I, for one, think we could all use some sitting still. We could benefit from less fidgeting, less talking, less lounging around in sweats with our feet on the coffee table. What we could do with is some activities that require effort. People often say to me, when I invite them over for dinner, “You shouldn’t have gone to so much trouble.” And my response is always this—I absolutely should have gone to so much trouble because the people I invite into my home are worth the trouble and deserving of the best I can offer.
The same is true when listening to great music—it’s worth the trouble, the best we can offer, to put ourselves in the frame of mind to hear it, not as background noise to our other activity, but as the central focus.

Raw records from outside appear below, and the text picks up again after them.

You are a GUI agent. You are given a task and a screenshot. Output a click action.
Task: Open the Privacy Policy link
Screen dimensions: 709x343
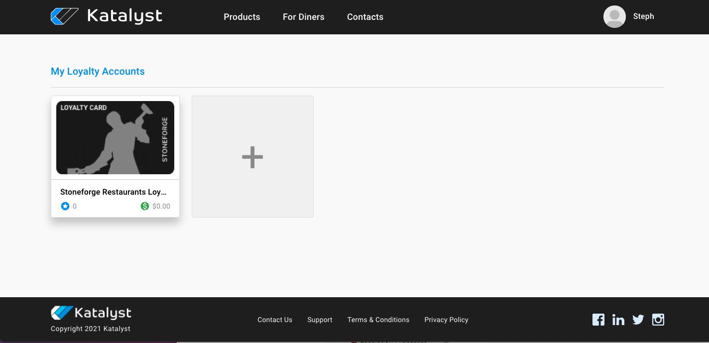446,320
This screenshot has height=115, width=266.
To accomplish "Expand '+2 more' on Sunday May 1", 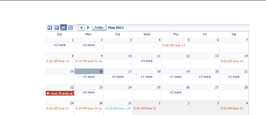I will tap(60, 45).
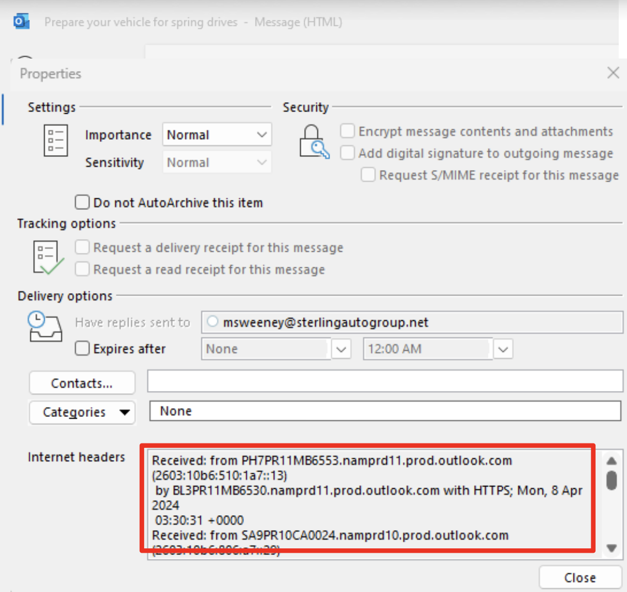Click the Security padlock key icon
Image resolution: width=627 pixels, height=592 pixels.
(x=314, y=142)
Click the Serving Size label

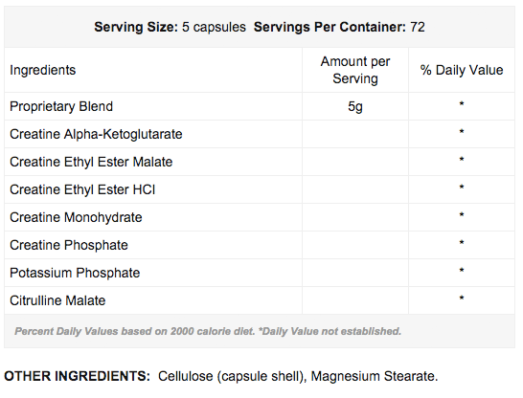pyautogui.click(x=136, y=27)
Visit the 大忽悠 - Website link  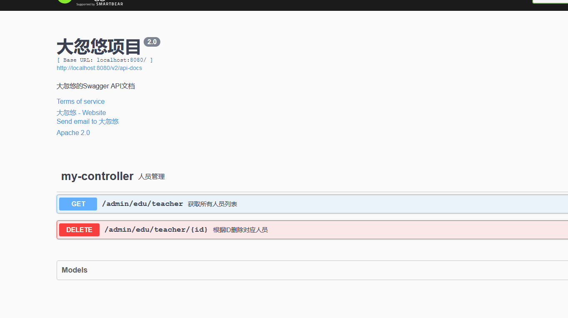[x=81, y=113]
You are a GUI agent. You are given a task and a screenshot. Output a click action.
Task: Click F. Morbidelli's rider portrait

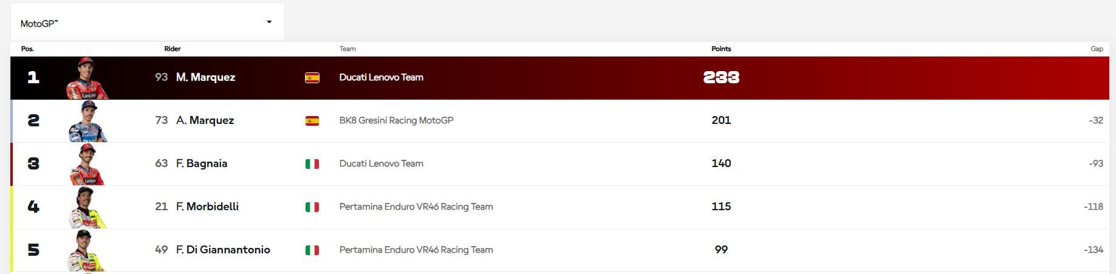[x=87, y=208]
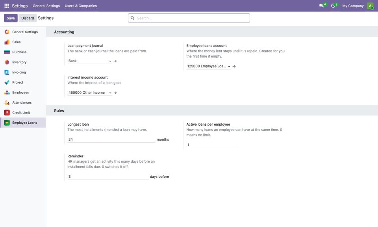Open Other Income account record arrow
Viewport: 378px width, 227px height.
tap(115, 93)
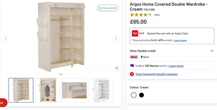The width and height of the screenshot is (217, 110).
Task: Click the previous image arrow
Action: pos(6,39)
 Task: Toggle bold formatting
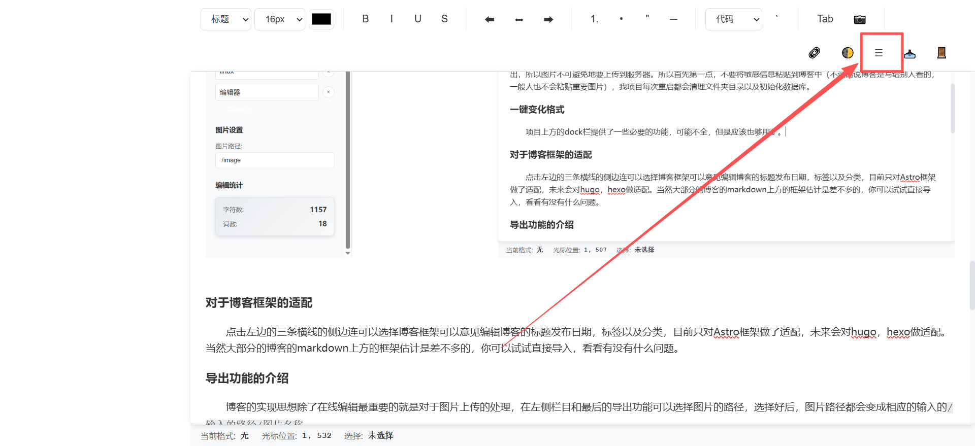[365, 19]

And in no other setting can we pull that off than when we seat ourselves squarely in front of a group that is offering the music to us, just for us, going to a lot of trouble to give us their finest.
Well, stepping off of my soapbox, my orchestra’s board is trying some new things to convince more people we are worth the effort. For example, we’ve created some wrap-around events that coordinate with the concerts to encourage people to see our concerts as social gatherings—we’ve given a children’s party before a Halloween concert, provided cookies and punch for people to enjoy while greeting a guest performer, created a coffee house for teenagers to meet a young musician, and hosted a barbeque before a country concert.
We put our children’s chorus in the Christmas parade, riding a float and singing along the route. We’ve stepped up our presence in the local newspaper, and the conductor has recorded some special spots at the radio station. Last weekend, we gave commemorative T-shirts to the 130 high school students who performed with us; this week we’ll be distributing special table tents to a bunch of local restaurants to draw in country music fans; and we’re in the middle of the May Festival that promotes fine arts events all over the county this month alone.
We instituted a newsletter that is emailed to more than 1,100 fans, introduced pre-concert chat videos that are online and are aired in the hall lobby before each concert, given comp tickets to tons of people to help break the ice, and networked with other local arts organizations to make plans for the future.
Will all of our efforts pay off? It’s too soon to tell. But we made the effort and learned from our successes and failures. In today’s financial circumstance, compounded by a dwindling attention span and amplified laziness, survival is about All Hands on Deck, All Ideas on the Table, Try New Things. See What Works and What Doesn’t. It’s mostly about making the effort.